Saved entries

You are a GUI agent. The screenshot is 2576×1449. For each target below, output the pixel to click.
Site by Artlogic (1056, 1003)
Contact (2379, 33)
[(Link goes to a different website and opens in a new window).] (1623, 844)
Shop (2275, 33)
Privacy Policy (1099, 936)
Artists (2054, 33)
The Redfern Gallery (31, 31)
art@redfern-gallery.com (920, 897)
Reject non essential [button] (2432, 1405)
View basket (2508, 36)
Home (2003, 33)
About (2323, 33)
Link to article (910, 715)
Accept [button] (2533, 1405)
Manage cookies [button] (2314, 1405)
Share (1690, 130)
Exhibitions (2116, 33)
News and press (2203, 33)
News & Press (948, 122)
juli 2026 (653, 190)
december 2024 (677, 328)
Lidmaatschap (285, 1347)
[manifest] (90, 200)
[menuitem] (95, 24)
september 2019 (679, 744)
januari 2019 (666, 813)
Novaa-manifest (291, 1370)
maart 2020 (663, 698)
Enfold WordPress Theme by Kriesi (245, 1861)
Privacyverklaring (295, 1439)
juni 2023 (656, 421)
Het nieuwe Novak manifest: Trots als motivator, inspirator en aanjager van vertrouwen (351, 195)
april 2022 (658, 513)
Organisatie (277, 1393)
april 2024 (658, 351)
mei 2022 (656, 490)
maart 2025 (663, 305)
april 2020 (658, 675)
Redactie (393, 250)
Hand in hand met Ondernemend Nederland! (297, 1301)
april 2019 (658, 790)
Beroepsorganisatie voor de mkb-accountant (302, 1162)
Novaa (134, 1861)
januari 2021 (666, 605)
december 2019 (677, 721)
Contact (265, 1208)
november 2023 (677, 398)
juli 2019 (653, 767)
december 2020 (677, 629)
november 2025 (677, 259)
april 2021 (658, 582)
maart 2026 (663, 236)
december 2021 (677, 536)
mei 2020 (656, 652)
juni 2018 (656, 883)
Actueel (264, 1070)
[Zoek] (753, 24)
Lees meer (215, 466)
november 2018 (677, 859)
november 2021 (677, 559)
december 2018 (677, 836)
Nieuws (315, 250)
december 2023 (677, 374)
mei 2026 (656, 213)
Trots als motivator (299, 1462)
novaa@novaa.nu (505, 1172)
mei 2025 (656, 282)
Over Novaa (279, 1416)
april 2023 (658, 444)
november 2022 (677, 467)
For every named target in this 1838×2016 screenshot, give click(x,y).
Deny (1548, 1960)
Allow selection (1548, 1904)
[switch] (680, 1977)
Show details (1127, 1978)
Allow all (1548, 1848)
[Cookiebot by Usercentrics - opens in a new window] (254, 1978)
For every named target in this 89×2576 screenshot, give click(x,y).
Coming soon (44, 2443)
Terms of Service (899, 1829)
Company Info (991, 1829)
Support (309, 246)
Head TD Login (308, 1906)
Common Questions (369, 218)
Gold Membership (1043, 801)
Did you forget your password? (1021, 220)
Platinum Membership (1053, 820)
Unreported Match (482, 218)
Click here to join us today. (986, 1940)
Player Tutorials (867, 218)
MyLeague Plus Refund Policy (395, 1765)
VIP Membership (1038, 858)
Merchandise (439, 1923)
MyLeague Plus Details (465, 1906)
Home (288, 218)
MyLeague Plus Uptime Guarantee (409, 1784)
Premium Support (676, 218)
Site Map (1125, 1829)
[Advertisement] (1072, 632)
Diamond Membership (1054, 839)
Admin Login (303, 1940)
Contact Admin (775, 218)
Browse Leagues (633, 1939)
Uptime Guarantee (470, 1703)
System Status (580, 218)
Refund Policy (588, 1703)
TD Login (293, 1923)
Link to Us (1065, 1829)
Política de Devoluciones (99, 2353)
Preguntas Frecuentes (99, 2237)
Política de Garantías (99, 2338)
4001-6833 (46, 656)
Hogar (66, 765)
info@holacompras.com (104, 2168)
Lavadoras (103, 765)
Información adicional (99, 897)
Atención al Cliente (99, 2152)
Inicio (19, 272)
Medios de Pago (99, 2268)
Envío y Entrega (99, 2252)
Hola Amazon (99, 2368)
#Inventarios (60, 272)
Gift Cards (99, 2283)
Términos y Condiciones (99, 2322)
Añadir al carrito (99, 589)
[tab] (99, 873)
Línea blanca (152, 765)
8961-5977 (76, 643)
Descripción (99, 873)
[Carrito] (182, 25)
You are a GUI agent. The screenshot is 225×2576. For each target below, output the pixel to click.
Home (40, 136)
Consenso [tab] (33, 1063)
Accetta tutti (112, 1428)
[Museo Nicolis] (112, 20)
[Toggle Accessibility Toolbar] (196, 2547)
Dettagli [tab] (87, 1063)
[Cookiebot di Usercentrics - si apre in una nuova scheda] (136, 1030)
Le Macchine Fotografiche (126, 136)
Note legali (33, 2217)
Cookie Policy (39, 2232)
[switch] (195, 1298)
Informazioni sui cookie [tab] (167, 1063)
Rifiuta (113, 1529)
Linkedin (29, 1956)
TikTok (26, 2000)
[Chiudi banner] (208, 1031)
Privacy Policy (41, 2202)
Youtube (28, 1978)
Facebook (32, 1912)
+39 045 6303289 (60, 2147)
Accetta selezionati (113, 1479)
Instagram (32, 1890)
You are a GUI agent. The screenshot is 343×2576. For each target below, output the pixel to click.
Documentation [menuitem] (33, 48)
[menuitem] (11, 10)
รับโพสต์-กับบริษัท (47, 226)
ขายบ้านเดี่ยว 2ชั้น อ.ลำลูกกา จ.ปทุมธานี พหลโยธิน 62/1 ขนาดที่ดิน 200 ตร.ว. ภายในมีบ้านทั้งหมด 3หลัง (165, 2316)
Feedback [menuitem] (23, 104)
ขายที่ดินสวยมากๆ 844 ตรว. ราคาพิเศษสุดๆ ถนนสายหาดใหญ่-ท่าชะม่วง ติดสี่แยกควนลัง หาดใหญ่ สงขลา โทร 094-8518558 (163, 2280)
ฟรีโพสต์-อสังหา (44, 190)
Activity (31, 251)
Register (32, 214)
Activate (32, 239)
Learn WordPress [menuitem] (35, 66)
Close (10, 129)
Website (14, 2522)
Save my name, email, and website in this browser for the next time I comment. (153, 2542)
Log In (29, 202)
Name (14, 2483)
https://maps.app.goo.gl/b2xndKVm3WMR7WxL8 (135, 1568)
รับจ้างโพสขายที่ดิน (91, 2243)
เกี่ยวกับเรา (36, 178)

» BRIEF: Given the data above, transcribe exactly the lines from the one containing "For every named target in this 89×2576" down to the one containing "Diamond Membership (1054, 839)", and no others.

» EXERCISE SOLUTION:
For every named target in this 89×2576 screenshot, give click(x,y).
Coming soon (44, 2443)
Terms of Service (899, 1829)
Company Info (991, 1829)
Support (309, 246)
Head TD Login (308, 1906)
Common Questions (369, 218)
Gold Membership (1043, 801)
Did you forget your password? (1021, 220)
Platinum Membership (1053, 820)
Unreported Match (482, 218)
Click here to join us today. (986, 1940)
Player Tutorials (867, 218)
MyLeague Plus Refund Policy (395, 1765)
VIP Membership (1038, 858)
Merchandise (439, 1923)
MyLeague Plus Details (465, 1906)
Home (288, 218)
MyLeague Plus Uptime Guarantee (409, 1784)
Premium Support (676, 218)
Site Map (1125, 1829)
[Advertisement] (1072, 632)
Diamond Membership (1054, 839)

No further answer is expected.